Julian von Oheimb has been customizing Harley-Davidsons for ten years as One Way Machine, and is a regular fixture on the podium at AMD World Championships. But the German builder has a proclivity for older machines, and has never worked on a donor newer than 15 years old. Until now, that is.
One Way Machine’s 10th anniversary build is based on a zero mile 2020-model Harley-Davidson Street Bob, powered by a 107 ci Milwaukee Eight motor. But even though it’s a modern Harley, Julian still managed to add his signature style to it.
This was a new experience for both him and his customer. Based in Transylvania, the bike’s new owner already had three One Way Machine builds in his garage—but they were all older bikes. “He had a desire for a new vehicle with Milwaukee Eight power,” says Julian.
After a little back and forth, the client settled on the Street Bob as a base, and signed off on the concept Julian was pitching. He had one specific request though: he wanted it painted in a vibrant color. And that’s not One Way Machine’s vibe.
Skeptical at first, Julian scoured the web for vintage color schemes. He and his client settled on a deep green; colorful enough to satisfy the client and subtle enough to satisfy Julian.
With a clear plan ahead, Julian stripped the bike down and began working his magic. Julian’s specialty is making clunky Harleys look tight and cohesive, and this Street Bob is no different. But the biggest visual hit here is the 19” wheel set.
Julian sourced a pair of Harley Rocker C front wheels online, then set about grafting them to the newer bike. The front end didn’t cause too many headaches, but the rear was far from a straight swap, since there wasn’t enough space for the 19” hoop. To avoid the look of a stretched swingarm, Julian simply lengthened the axle mounts to create more space.
Since he was working with a front wheel at the back, there was also nowhere to mount a sprocket to—so a whole new hub had to be fabricated. The Street Bob now runs with a chain instead of a belt, using a custom-made sprocket. And the stock brakes have been upgraded with Zodiac discs.

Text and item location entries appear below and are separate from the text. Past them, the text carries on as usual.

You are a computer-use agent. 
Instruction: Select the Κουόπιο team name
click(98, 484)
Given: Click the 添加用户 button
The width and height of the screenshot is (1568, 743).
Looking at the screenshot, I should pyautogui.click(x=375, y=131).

Julian also lowered the front forks, and installed a new rear shock from Müller Motorcycles. Together with the new wheels, it’s given the Harley a squat, purposeful stance.
Up top is the fuel tank from a vintage East German AWO motorcycle, modified to fit the modern Harley. It’s dressed with a Kustom Tech gas cap, with a 10th anniversary motif engraved by Carsten Estermann. Custom OWM badges add a hint of branding without screaming for attention.
Just behind it is a saddle in One Way Machine’s signature style, with upholstery from Spirit Leather. There’s a custom blank-off plate beneath it to protect the wiring, with a pair of struts that look like classic seat springs from afar.
The rear fender originally came from Chop-It, but Julian modded it extensively. It’s mounted on a pair of one-off braces, with a side-mounted license plate bracket doing duty on the left. The stock oil tank is still in play and the forks are sleeved, but that’s it for the bodywork otherwise.
The rest of the build is a well-planned recipe of bolt-on bits. The air filter and forward foot controls are from Thunderbike, and the finned engine covers are from EMD.
The mufflers are from MCJ in Italy, and include flaps to dampen the sound when you don’t want to upset Johnny Law. (A lever on the left side of the engine opens and closes them.)
Julian also installed a hydraulic clutch, and fabricated a new set of handlebars for the bike. The turn signals are Kellermann units, and the levers and switchgear are from Rebuffini; a plug and play system for Harley’s CAN bus. Julian kept the Street Bob’s tiny handlebar-mounted speedo, but repacked it in an aftermarket housing from Rough Crafts.
BK-Lack GmbH executed the classy paint job, with striping by Chikos Pinstriping. Like everything else on this build it’s tasteful, subtle and extremely effective. Julian might have gone outside his comfort zone this time around, but it certainly didn’t hamper him.